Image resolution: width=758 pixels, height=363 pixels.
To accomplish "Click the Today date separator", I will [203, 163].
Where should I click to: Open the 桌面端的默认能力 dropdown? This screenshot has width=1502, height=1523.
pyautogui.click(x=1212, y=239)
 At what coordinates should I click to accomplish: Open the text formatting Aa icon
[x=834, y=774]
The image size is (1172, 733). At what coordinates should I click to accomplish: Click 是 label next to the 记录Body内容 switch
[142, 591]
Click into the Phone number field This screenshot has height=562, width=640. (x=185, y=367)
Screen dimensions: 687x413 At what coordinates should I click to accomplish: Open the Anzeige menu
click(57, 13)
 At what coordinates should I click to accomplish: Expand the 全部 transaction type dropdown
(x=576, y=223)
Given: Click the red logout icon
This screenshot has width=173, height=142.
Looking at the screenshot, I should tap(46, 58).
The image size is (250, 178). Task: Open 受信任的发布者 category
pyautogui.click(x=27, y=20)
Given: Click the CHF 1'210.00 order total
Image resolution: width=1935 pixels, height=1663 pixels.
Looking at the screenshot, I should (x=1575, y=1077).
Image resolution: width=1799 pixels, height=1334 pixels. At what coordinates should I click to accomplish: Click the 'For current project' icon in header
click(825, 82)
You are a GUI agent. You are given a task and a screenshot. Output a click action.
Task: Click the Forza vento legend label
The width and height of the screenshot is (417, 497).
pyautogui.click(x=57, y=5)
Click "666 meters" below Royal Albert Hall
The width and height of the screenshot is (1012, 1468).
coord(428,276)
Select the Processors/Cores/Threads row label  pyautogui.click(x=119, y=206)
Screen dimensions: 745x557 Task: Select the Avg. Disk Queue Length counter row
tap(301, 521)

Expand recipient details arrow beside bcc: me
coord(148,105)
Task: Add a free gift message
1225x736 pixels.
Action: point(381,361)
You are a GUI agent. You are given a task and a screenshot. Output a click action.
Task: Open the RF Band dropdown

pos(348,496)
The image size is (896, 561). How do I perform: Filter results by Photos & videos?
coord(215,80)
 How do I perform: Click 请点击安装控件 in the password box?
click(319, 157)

+===+

TASK BRIEF: Give every line of the items above as a JSON list of strings, one string per line, leaving out blank lines.

COMPLETE ANSWER:
[
  "Image resolution: width=758 pixels, height=363 pixels.",
  "To accomplish \"Click the Today date separator\", I will [203, 163].",
  "Where should I click to: Open the 桌面端的默认能力 dropdown? This screenshot has width=1502, height=1523.",
  "pyautogui.click(x=1212, y=239)",
  " At what coordinates should I click to accomplish: Open the text formatting Aa icon",
  "[x=834, y=774]",
  "The image size is (1172, 733). At what coordinates should I click to accomplish: Click 是 label next to the 记录Body内容 switch",
  "[142, 591]",
  "Click into the Phone number field This screenshot has height=562, width=640. (x=185, y=367)",
  "Screen dimensions: 687x413 At what coordinates should I click to accomplish: Open the Anzeige menu",
  "click(57, 13)",
  " At what coordinates should I click to accomplish: Expand the 全部 transaction type dropdown",
  "(x=576, y=223)",
  "Given: Click the red logout icon",
  "This screenshot has width=173, height=142.",
  "Looking at the screenshot, I should tap(46, 58).",
  "The image size is (250, 178). Task: Open 受信任的发布者 category",
  "pyautogui.click(x=27, y=20)",
  "Given: Click the CHF 1'210.00 order total",
  "Image resolution: width=1935 pixels, height=1663 pixels.",
  "Looking at the screenshot, I should (x=1575, y=1077).",
  "Image resolution: width=1799 pixels, height=1334 pixels. At what coordinates should I click to accomplish: Click the 'For current project' icon in header",
  "click(825, 82)",
  "You are a GUI agent. You are given a task and a screenshot. Output a click action.",
  "Task: Click the Forza vento legend label",
  "The width and height of the screenshot is (417, 497).",
  "pyautogui.click(x=57, y=5)",
  "Click \"666 meters\" below Royal Albert Hall",
  "The width and height of the screenshot is (1012, 1468).",
  "coord(428,276)",
  "Select the Processors/Cores/Threads row label  pyautogui.click(x=119, y=206)",
  "Screen dimensions: 745x557 Task: Select the Avg. Disk Queue Length counter row",
  "tap(301, 521)",
  "Expand recipient details arrow beside bcc: me",
  "coord(148,105)",
  "Task: Add a free gift message",
  "1225x736 pixels.",
  "Action: point(381,361)",
  "You are a GUI agent. You are given a task and a screenshot. Output a click action.",
  "Task: Open the RF Band dropdown",
  "pos(348,496)",
  "The image size is (896, 561). How do I perform: Filter results by Photos & videos?",
  "coord(215,80)",
  " How do I perform: Click 请点击安装控件 in the password box?",
  "click(319, 157)"
]